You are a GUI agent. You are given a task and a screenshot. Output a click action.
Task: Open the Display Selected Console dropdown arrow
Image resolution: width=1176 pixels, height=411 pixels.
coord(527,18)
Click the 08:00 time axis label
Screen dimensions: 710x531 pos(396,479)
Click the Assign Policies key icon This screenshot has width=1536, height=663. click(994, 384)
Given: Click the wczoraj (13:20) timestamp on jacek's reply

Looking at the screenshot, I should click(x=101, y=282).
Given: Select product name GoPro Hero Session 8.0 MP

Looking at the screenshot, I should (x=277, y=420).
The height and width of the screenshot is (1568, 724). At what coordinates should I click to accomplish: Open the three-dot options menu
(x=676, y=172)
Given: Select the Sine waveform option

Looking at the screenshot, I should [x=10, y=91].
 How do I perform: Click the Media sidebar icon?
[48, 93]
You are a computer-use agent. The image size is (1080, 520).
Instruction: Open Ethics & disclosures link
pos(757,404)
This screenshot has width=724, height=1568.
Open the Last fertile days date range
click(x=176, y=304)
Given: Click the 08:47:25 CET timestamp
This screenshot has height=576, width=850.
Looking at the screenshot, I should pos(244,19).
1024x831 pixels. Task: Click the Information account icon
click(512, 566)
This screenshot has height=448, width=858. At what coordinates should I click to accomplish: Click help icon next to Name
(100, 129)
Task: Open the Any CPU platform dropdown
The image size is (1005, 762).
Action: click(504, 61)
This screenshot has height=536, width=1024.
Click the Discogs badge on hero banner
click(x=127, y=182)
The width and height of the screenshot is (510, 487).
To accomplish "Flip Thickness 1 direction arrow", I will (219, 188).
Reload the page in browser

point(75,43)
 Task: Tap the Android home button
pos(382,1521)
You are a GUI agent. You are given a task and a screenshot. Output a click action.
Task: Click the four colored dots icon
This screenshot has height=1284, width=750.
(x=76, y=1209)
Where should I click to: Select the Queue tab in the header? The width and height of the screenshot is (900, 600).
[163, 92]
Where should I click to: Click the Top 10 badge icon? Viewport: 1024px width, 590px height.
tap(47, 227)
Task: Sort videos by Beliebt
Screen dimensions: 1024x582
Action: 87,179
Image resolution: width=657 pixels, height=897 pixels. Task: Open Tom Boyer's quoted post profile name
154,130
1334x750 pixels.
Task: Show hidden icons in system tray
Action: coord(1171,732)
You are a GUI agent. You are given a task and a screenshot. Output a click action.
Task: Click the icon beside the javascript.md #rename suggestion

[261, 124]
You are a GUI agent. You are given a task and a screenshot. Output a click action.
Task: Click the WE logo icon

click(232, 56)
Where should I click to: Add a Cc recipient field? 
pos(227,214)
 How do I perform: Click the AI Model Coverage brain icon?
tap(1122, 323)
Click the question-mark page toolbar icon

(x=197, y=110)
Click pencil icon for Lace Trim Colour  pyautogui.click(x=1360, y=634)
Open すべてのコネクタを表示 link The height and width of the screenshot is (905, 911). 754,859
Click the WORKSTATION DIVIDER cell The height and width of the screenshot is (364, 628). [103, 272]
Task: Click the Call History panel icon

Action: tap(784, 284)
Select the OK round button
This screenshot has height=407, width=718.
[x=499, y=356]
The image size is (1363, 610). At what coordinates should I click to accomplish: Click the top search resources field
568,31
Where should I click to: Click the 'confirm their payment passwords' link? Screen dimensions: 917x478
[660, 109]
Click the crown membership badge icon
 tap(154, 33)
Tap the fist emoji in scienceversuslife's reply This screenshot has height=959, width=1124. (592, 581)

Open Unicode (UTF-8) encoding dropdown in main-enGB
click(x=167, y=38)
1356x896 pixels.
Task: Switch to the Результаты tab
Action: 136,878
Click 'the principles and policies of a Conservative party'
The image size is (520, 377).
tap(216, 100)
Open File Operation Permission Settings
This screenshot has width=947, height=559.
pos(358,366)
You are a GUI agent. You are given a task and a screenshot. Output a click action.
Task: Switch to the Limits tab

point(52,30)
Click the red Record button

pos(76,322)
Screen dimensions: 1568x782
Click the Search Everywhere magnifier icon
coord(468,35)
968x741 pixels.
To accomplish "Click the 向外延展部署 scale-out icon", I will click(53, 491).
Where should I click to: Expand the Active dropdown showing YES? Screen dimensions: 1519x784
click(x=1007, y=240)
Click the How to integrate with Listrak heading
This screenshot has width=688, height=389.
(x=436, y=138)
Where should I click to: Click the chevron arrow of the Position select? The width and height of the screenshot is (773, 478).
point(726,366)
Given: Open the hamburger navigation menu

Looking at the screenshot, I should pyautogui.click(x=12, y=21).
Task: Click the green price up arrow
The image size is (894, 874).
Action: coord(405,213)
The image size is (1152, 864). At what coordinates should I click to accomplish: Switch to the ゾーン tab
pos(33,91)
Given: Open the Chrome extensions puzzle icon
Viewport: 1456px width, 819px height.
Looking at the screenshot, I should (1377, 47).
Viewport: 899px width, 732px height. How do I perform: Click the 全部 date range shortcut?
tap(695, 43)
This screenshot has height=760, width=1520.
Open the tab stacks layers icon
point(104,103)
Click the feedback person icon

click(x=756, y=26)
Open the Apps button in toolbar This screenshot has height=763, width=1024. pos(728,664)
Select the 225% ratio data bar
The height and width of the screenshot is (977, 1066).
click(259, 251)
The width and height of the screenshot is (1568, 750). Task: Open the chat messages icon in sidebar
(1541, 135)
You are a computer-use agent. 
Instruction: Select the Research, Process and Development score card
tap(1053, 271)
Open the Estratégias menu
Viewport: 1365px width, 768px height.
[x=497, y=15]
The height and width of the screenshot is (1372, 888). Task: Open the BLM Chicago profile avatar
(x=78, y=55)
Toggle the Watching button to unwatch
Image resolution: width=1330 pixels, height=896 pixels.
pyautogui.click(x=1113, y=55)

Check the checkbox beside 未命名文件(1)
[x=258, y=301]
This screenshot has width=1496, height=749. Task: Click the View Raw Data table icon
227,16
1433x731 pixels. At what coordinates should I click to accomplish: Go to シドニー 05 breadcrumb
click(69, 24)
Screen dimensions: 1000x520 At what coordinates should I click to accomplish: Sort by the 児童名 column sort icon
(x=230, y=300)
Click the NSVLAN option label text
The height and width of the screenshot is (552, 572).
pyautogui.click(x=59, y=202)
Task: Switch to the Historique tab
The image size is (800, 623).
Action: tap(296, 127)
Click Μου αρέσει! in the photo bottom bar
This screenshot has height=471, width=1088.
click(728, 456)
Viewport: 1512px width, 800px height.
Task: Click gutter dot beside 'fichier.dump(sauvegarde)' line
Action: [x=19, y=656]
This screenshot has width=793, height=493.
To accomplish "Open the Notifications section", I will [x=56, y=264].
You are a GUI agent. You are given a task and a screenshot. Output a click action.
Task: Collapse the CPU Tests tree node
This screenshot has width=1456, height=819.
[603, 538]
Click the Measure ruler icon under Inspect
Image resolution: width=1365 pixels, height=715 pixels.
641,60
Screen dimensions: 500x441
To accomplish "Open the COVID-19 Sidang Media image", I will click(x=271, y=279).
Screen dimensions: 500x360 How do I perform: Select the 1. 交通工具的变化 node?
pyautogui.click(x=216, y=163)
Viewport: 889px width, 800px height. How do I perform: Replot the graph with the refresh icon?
###
**WHAT YOU HAVE TO DO**
Copy all the records above again, changing every "GUI agent" to "screen assistant" and leaving everything else the same.

**FINAL RESULT**
You are a screen assistant. You are given a task and a screenshot. Output a click action.
Task: Open the Display Selected Console dropdown arrow
Image resolution: width=1176 pixels, height=411 pixels.
coord(527,18)
Click the 08:00 time axis label
Screen dimensions: 710x531 pos(396,479)
Click the Assign Policies key icon This screenshot has width=1536, height=663. click(994, 384)
Given: Click the wczoraj (13:20) timestamp on jacek's reply

Looking at the screenshot, I should click(x=101, y=282).
Given: Select product name GoPro Hero Session 8.0 MP

Looking at the screenshot, I should (x=277, y=420).
The height and width of the screenshot is (1568, 724). At what coordinates should I click to accomplish: Open the three-dot options menu
(x=676, y=172)
Given: Select the Sine waveform option

Looking at the screenshot, I should [x=10, y=91].
 How do I perform: Click the Media sidebar icon?
[48, 93]
You are a computer-use agent. The image size is (1080, 520).
Instruction: Open Ethics & disclosures link
pos(757,404)
This screenshot has width=724, height=1568.
Open the Last fertile days date range
click(x=176, y=304)
Given: Click the 08:47:25 CET timestamp
This screenshot has height=576, width=850.
Looking at the screenshot, I should pos(244,19).
1024x831 pixels. Task: Click the Information account icon
click(512, 566)
This screenshot has height=448, width=858. At what coordinates should I click to accomplish: Click help icon next to Name
(100, 129)
Task: Open the Any CPU platform dropdown
The image size is (1005, 762).
Action: click(504, 61)
This screenshot has height=536, width=1024.
Click the Discogs badge on hero banner
click(x=127, y=182)
The width and height of the screenshot is (510, 487).
To accomplish "Flip Thickness 1 direction arrow", I will (219, 188).
Reload the page in browser

point(75,43)
 Task: Tap the Android home button
pos(382,1521)
You are a screen assistant. You are given a task and a screenshot. Output a click action.
Task: Click the four colored dots icon
This screenshot has height=1284, width=750.
(x=76, y=1209)
Where should I click to: Select the Queue tab in the header? The width and height of the screenshot is (900, 600).
[163, 92]
Where should I click to: Click the Top 10 badge icon? Viewport: 1024px width, 590px height.
tap(47, 227)
Task: Sort videos by Beliebt
Screen dimensions: 1024x582
Action: 87,179
Image resolution: width=657 pixels, height=897 pixels. Task: Open Tom Boyer's quoted post profile name
154,130
1334x750 pixels.
Task: Show hidden icons in system tray
Action: coord(1171,732)
You are a screen assistant. You are given a task and a screenshot. Output a click action.
Task: Click the icon beside the javascript.md #rename suggestion

[261, 124]
You are a screen assistant. You are given a task and a screenshot. Output a click action.
Task: Click the WE logo icon

click(232, 56)
Where should I click to: Add a Cc recipient field? 
pos(227,214)
 How do I perform: Click the AI Model Coverage brain icon?
tap(1122, 323)
Click the question-mark page toolbar icon

(x=197, y=110)
Click pencil icon for Lace Trim Colour  pyautogui.click(x=1360, y=634)
Open すべてのコネクタを表示 link The height and width of the screenshot is (905, 911). 754,859
Click the WORKSTATION DIVIDER cell The height and width of the screenshot is (364, 628). [103, 272]
Task: Click the Call History panel icon

Action: tap(784, 284)
Select the OK round button
This screenshot has height=407, width=718.
[x=499, y=356]
The image size is (1363, 610). At what coordinates should I click to accomplish: Click the top search resources field
568,31
Where should I click to: Click the 'confirm their payment passwords' link? Screen dimensions: 917x478
[660, 109]
Click the crown membership badge icon
 tap(154, 33)
Tap the fist emoji in scienceversuslife's reply This screenshot has height=959, width=1124. (592, 581)

Open Unicode (UTF-8) encoding dropdown in main-enGB
click(x=167, y=38)
1356x896 pixels.
Task: Switch to the Результаты tab
Action: 136,878
Click 'the principles and policies of a Conservative party'
The image size is (520, 377).
tap(216, 100)
Open File Operation Permission Settings
This screenshot has width=947, height=559.
pos(358,366)
You are a screen assistant. You are given a task and a screenshot. Output a click action.
Task: Switch to the Limits tab

point(52,30)
Click the red Record button

pos(76,322)
Screen dimensions: 1568x782
Click the Search Everywhere magnifier icon
coord(468,35)
968x741 pixels.
To accomplish "Click the 向外延展部署 scale-out icon", I will click(53, 491).
Where should I click to: Expand the Active dropdown showing YES? Screen dimensions: 1519x784
click(x=1007, y=240)
Click the How to integrate with Listrak heading
This screenshot has width=688, height=389.
(x=436, y=138)
Where should I click to: Click the chevron arrow of the Position select? The width and height of the screenshot is (773, 478).
point(726,366)
Given: Open the hamburger navigation menu

Looking at the screenshot, I should pyautogui.click(x=12, y=21).
Task: Click the green price up arrow
The image size is (894, 874).
Action: coord(405,213)
The image size is (1152, 864). At what coordinates should I click to accomplish: Switch to the ゾーン tab
pos(33,91)
Given: Open the Chrome extensions puzzle icon
Viewport: 1456px width, 819px height.
Looking at the screenshot, I should (1377, 47).
Viewport: 899px width, 732px height. How do I perform: Click the 全部 date range shortcut?
tap(695, 43)
This screenshot has height=760, width=1520.
Open the tab stacks layers icon
point(104,103)
Click the feedback person icon

click(x=756, y=26)
Open the Apps button in toolbar This screenshot has height=763, width=1024. pos(728,664)
Select the 225% ratio data bar
The height and width of the screenshot is (977, 1066).
click(259, 251)
The width and height of the screenshot is (1568, 750). Task: Open the chat messages icon in sidebar
(1541, 135)
You are a computer-use agent. 
Instruction: Select the Research, Process and Development score card
tap(1053, 271)
Open the Estratégias menu
Viewport: 1365px width, 768px height.
[x=497, y=15]
The height and width of the screenshot is (1372, 888). Task: Open the BLM Chicago profile avatar
(x=78, y=55)
Toggle the Watching button to unwatch
Image resolution: width=1330 pixels, height=896 pixels.
pyautogui.click(x=1113, y=55)

Check the checkbox beside 未命名文件(1)
[x=258, y=301]
This screenshot has width=1496, height=749. Task: Click the View Raw Data table icon
227,16
1433x731 pixels. At what coordinates should I click to accomplish: Go to シドニー 05 breadcrumb
click(69, 24)
Screen dimensions: 1000x520 At what coordinates should I click to accomplish: Sort by the 児童名 column sort icon
(x=230, y=300)
Click the NSVLAN option label text
The height and width of the screenshot is (552, 572).
pyautogui.click(x=59, y=202)
Task: Switch to the Historique tab
The image size is (800, 623).
Action: tap(296, 127)
Click Μου αρέσει! in the photo bottom bar
This screenshot has height=471, width=1088.
click(728, 456)
Viewport: 1512px width, 800px height.
Task: Click gutter dot beside 'fichier.dump(sauvegarde)' line
Action: [x=19, y=656]
This screenshot has width=793, height=493.
To accomplish "Open the Notifications section", I will [x=56, y=264].
You are a screen assistant. You are given a task and a screenshot. Output a click action.
Task: Collapse the CPU Tests tree node
This screenshot has width=1456, height=819.
[603, 538]
Click the Measure ruler icon under Inspect
Image resolution: width=1365 pixels, height=715 pixels.
641,60
Screen dimensions: 500x441
To accomplish "Open the COVID-19 Sidang Media image", I will click(x=271, y=279).
Screen dimensions: 500x360 How do I perform: Select the 1. 交通工具的变化 node?
pyautogui.click(x=216, y=163)
Viewport: 889px width, 800px height. How do I perform: Replot the graph with the refresh icon?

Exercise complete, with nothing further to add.